One part Cheers and one part Central Perk, the newly-opened Watershed Coffee Shop and Bar is aiming to become downtown Whitehorse’s favourite neighbourhood hang-out.
Described by owner Micah Quinn as “someone’s living room, and it’s got a touch of class,” the atmosphere in the Watershed is low-key and doesn’t suffer from trying too hard to be trendy. Large metal prints of Yukon’s de facto photographer-in-residence Peter Mather adorn the walls, each photo vibrantly showing off one of Yukon’s main watersheds. A guitar stands beside one of the black leather couches ready to be played and various magazines such as Maclean’s and National Geographic are scattered across a coffee table.
This is a place to sit down and get comfortable – maybe even start a conversation with your neighbour.

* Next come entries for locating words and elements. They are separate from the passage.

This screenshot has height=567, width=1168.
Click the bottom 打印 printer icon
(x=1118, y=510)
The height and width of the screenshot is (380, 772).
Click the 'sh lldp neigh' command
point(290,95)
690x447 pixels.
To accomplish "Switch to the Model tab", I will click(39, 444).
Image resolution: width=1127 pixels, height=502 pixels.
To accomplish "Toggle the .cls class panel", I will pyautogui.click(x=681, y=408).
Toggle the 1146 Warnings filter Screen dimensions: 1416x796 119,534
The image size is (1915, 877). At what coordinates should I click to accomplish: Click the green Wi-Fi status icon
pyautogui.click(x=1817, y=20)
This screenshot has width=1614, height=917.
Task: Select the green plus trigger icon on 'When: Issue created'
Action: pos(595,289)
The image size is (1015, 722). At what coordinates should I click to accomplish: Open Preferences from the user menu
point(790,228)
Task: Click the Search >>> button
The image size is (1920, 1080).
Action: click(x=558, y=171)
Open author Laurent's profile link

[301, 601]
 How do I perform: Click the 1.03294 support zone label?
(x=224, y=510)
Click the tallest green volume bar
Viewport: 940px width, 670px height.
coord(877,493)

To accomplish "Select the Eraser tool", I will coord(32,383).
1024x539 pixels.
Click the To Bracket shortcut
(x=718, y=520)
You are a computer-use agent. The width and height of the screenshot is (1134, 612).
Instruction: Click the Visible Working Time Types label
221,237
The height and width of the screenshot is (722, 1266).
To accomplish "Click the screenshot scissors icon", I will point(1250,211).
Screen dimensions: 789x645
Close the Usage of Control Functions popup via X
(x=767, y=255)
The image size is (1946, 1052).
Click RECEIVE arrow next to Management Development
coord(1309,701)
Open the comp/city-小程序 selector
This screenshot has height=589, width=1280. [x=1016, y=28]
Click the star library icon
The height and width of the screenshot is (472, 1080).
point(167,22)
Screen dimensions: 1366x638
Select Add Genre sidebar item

That’s part of Quinn’s vision for the Watershed. “Engage with people,” he says. “This is not a place where you get buzzed through the door.”
That effort to bring people together is deeply entrenched in Quinn’s business model. “You want a place where you can connect with people professionally or personally during the day, a place where you can bring your families.”
By day, families and coffee aficionados are well catered to. There are welcoming couches, a plethora of board games, and popsicles have made their way onto the menu. Most baked goods being sold are local, says Quinn, whether it’s Nanaimo bars from the Airport Chalet bakery, or muffins from Alpine Bakery. Coffee is made with beans from Atlin Mountain Coffee Roasters, a choice made to make the Watershed a bit more unique, says Quinn.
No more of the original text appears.